Although, thinking about it now, I have purchased a waterproof LED light strip. Maybe I should wire those up under the seats. The port side would be easy, I'd just have to run some 18awg marine wire that I have and rig up a switch. The starboard side has the centerboard trunk and would require drilling a hole through B4, running the wire under the starboard front hatch, then drilling another hole to run the wires back into the seat well.

I'll consider that this weekend. 

I decided to buy a connector for the motor so that I could easily remove the motor from the rear of the boat. West Marine sells a more expensive version of MinnKota's connector. I bought one of those and installed it in the aft transom.
MKR-18 socket.
Notice also that I trimmed the planks.
It looks nice and will be easy to connect and disconnect the motor when needed. I'll have to find a way to lock the motor so that no one steals it. I think a brass padlock will work.
The motor and the connector.
I didn't get any pictures, but I did wire the motor to the plug. I still need to heat shrink it to finalize it, but it will definitely work.

I also ran the wire under the seats and decided how the connector will look. In the picture below, the small steel ring is the through hole for the motor wire and you can se the back of the socket.
Wiring pieces. I still need to epoxy it all together.
Here is another shot with the wire through the hole.
Wire needs to be stripped and connected later

This weekend, I plan to drill a hole for the motor remote control and drill all the holes for the cable clam connector. I think that will go just fore of B5. I will velcro mount the controller under the decking. 

Once those decisions are made, I can finalize the under seat wiring and start epoxy coating the bottom of the seats in preparation for gluing them down. I'm excited for that step.
That frees up some other jobs, such as gluing the motor doubler and drilling the holes for the motor rails.
It also means I can start on the deck.

A final note: Beware drill bits from Harbor Freight. I needed a 1 1/8" drill bit for the socket, so I picked up a set of 4 spade bits. They were all horribly bent. I was able to drill my holes, but a lot of shaking happened. Unacceptable. I'm going to take them back when I get a chance.

Sunday, December 7, 2014

Primed under seat well and cut sole doublers

This weekend we had pretty good weather. Saturday I decided that I could prime under the seat wells.  That went fine.

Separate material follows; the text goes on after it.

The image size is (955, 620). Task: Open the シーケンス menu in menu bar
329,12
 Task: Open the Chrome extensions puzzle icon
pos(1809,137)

I considered putting some small shelves aft of B7 for storage of keys and things. I would have built a shelf and used screen door screen for the shelf bottom so that water didn't pool on it.
I measured and did some looking and decided that I won't bother, they'd be too restrictive.
I can easily make more hammock loops, but I have to find smaller hammocks for back there. I just might have to weave them myself.

Here's a couple shots just after priming:

port seat wells primed

starboard seat wells primed.
I had planned to paint the seat wells on Sunday, but the primer hadn't completely dried in the cool weather.
That forced me to do some other things.

I decided to cut the doublers for the sole and the footwell cover.
I'm actually very happy with how this is turning out. Since the hatches are about the thickness of the 9mm plywood, the sleeping surface should be very flat and easy when sleeping.
dry fit the hatches, and dry fit the cut doublers.
In the above picture, you can see the pieces that I cut. The one between the 2 hatches I just cut from scrap. The other I cut from the large sole doubler that comes in the kit. It's exactly the right width.
aft doublers dry fit

I also traced out where I wanted the aft hatch. I still haven't cut out the hatch in the sole yet because I am climbing in and out of the boat quite a bit and don't want to trip.

I also cut the 28 1/2" x 26 1/2" footwell cover and the 26 1/2" doubler to go on that. I even found the time to glue it together.
Gluing up the footwell cover
I still haven't decided how the foot well cover will go over the foot well. I think I'll just cut some cleats and glue those in and let it sit on top. I'll probably cut the cover in 1/2 so that I can store it somewhere.

Finally, I coated the doublers that I cut in preparation for gluing them down.